So, I'm creating a download manager, and I've designed every bit specifically so that it can be shut down at any second without giving it the time to clean up. However, I can't seem to find a way to kill my downloader threads. I tried using Thread.Abort (actually, that's my way of giving them time to clean up: they catch the ThreadAbortException and handle it themselves), but as you can already guess, it's no good. I'd use a flag or something, but when a thread is waiting for a network operation to complete, it's pretty much blocked completely. Any ideas on how to at least interrupt the network operation so I can shut down without waiting a noticeable amount of time?

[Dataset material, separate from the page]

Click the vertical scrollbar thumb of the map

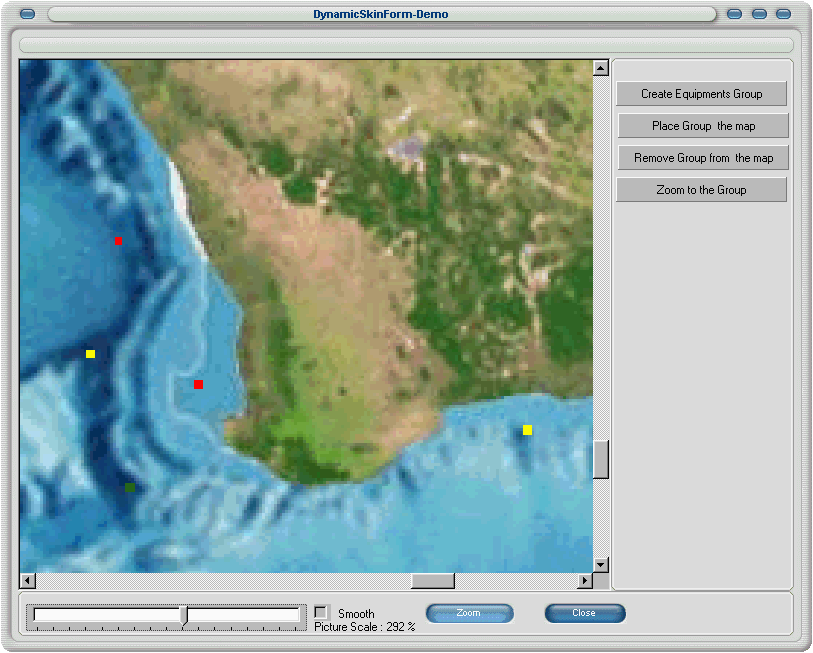tap(601, 460)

Here's the relevant piece of code:
try
{
Request.AddRange(StartPosition, EndPosition);
Owner.SetDefaultRequestParameters(Request);
Response = Request.GetResponse() as HttpWebResponse;
ResponseStream = Response.GetResponseStream();
var Buffer = new Byte[Downloader.BUFFER_SIZE];
while (true)
{
Paused.Wait();
if (bStopRequested)
break;
int Count = ResponseStream.Read(Buffer, 0, Buffer.Length); //gets stuck here
if (Count == 0)
break;
MemoryStream.Write(Buffer, 0, Count);
Downloaded += Count;
CurrentStreak += Count;
if (StartPosition + Downloaded >= EndPosition)
break;
if (MemoryStream.Capacity - CurrentStreak < Buffer.Length)
{
Owner.WriteToFile(MemoryStream, StartPosition + Downloaded - CurrentStreak, CurrentStreak);
MemoryStream.Seek(0, SeekOrigin.Begin);
CurrentStreak = 0;
}
}
}
catch (ThreadAbortException)
{
try
{
Response.Close();
}
catch { }
return; //fastest way I have found to shut the thread down, yet
}
EDIT: So, here's how I did it:
if (Request != null)
Request.Abort();
if (Response != null)
Response.Close();
ExecutionThread.Abort();
With this, no matter where the thread is stuck (getting a response or reading from the response stream) it will get cancelled and stop immediately.